Pointing data for screenshots:

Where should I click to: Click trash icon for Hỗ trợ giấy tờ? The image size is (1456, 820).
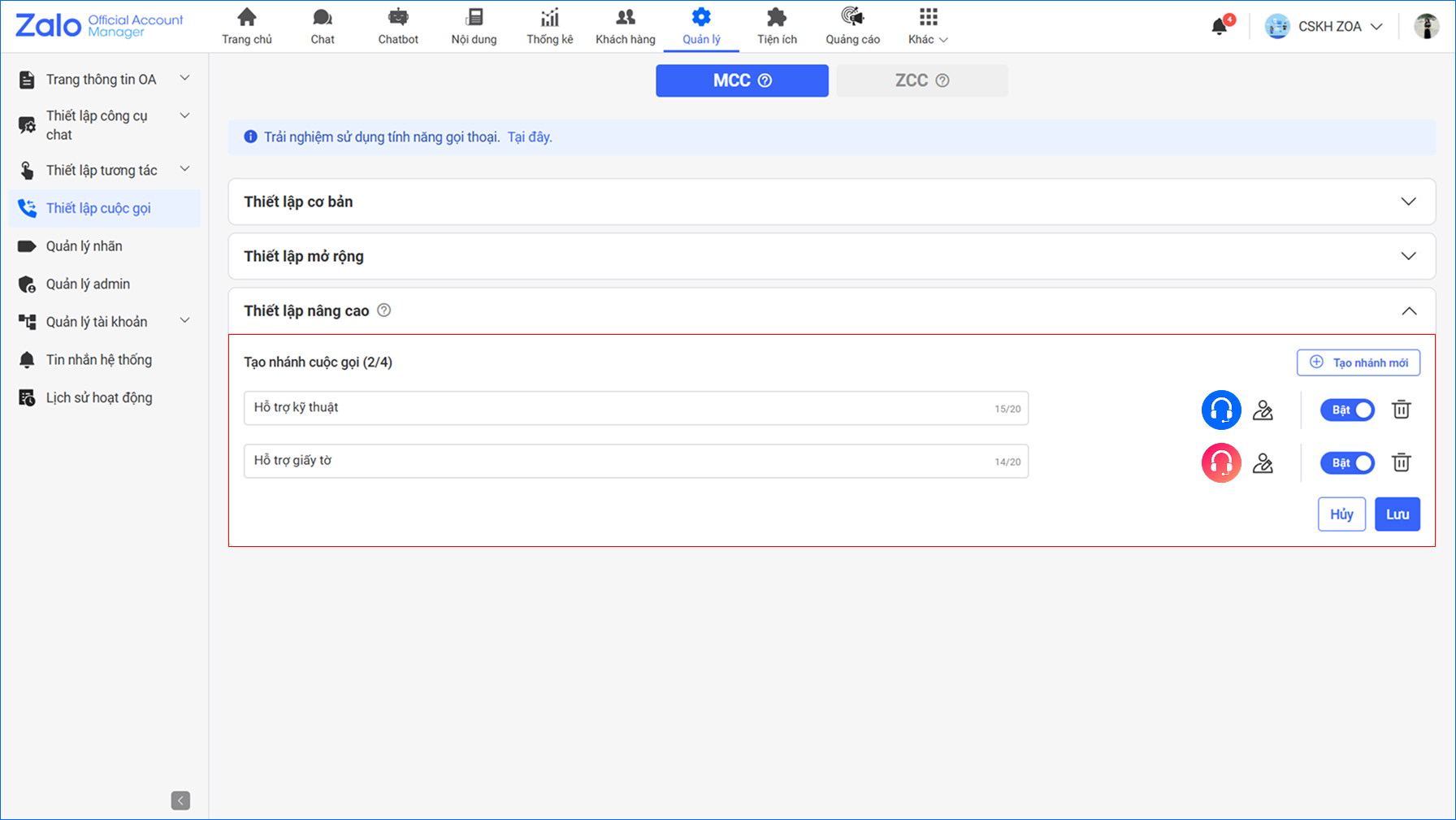click(1401, 462)
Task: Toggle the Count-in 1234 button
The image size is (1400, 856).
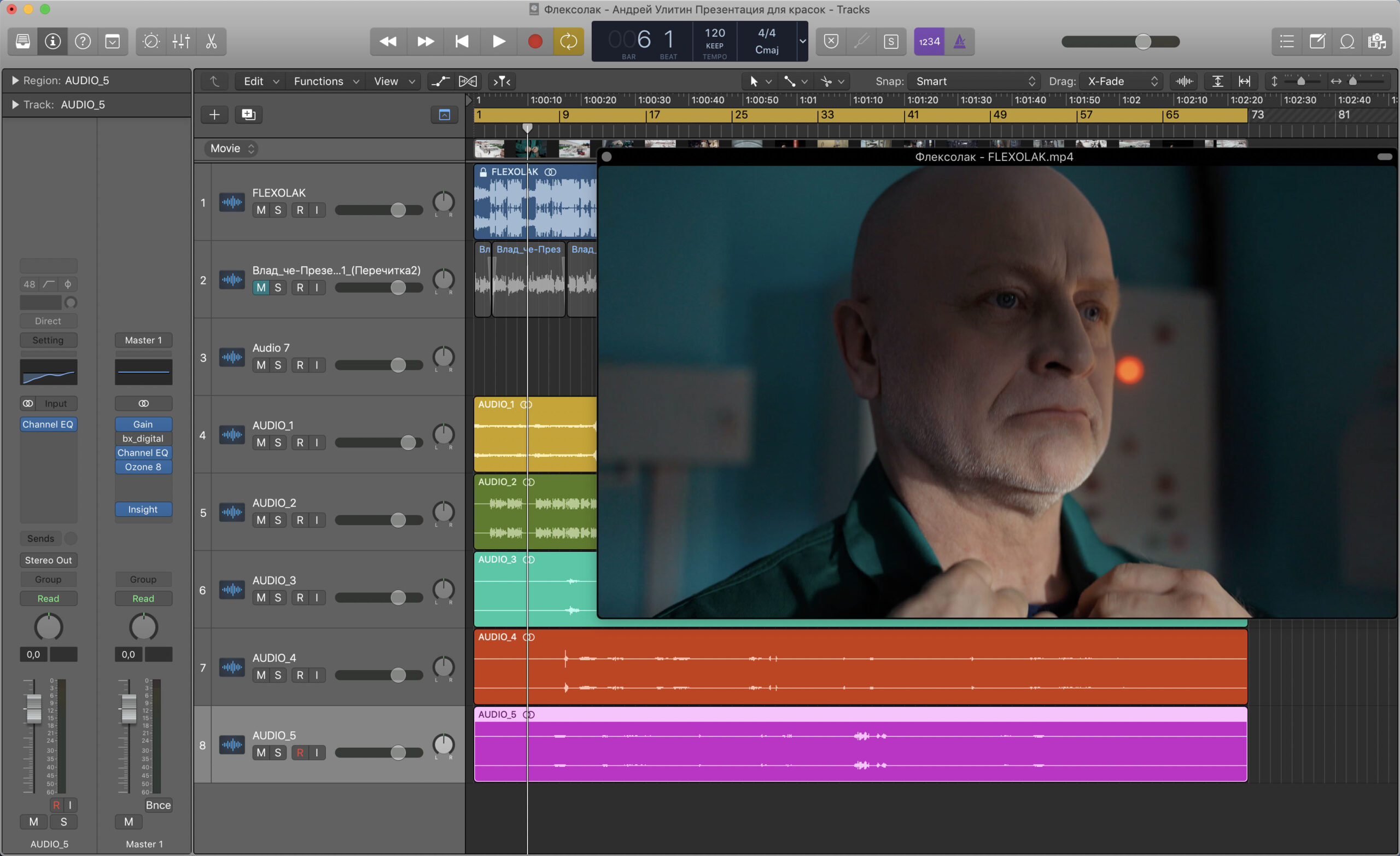Action: pos(929,42)
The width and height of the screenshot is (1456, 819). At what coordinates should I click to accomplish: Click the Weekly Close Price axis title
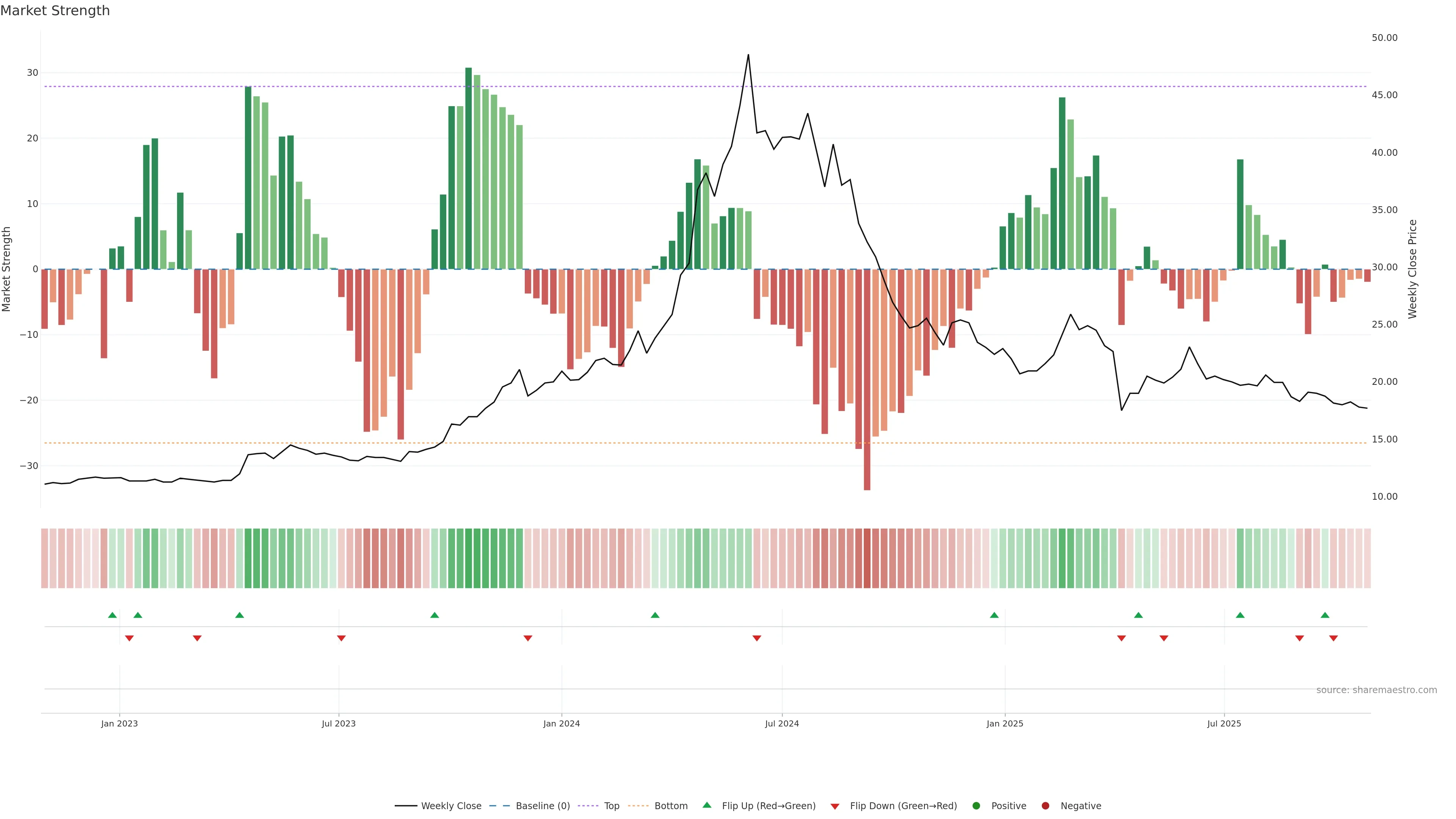point(1412,269)
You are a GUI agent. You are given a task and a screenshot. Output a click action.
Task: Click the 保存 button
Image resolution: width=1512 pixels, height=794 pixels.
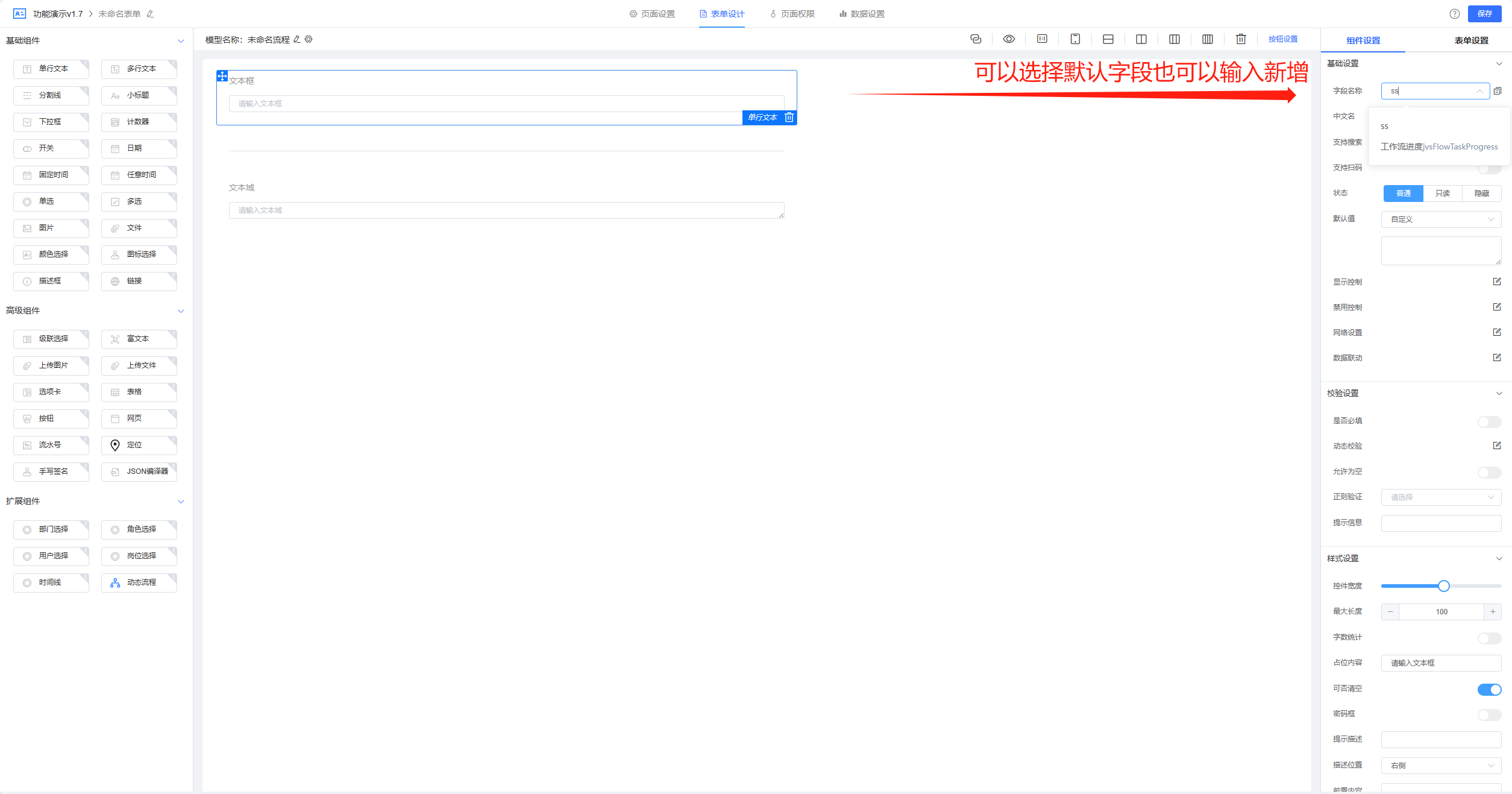(1484, 14)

### EXERCISE BRIEF
Scale the coordinates in the answers of the material above by 0.3, rounding to whole numbers with halves going up, and leave every other word and number unchanged. Write out all lines of the material again with these new values, leaving out the pictures.

### RESULT OF THIS EXERCISE
Where should I click to: Click trash icon for Hỗ trợ giấy tờ? The image size is (1456, 820).
click(420, 139)
Task: Toggle the Count-in 1234 button
The image size is (1400, 856).
Action: pos(279,13)
The width and height of the screenshot is (1456, 819). At what coordinates should I click to accomplish: Click the Weekly Close Price axis title
point(424,81)
You are a GUI agent. You are given a task and a screenshot. Output a click action.
Task: Click the 保存 button
Image resolution: width=1512 pixels, height=794 pixels.
(445, 4)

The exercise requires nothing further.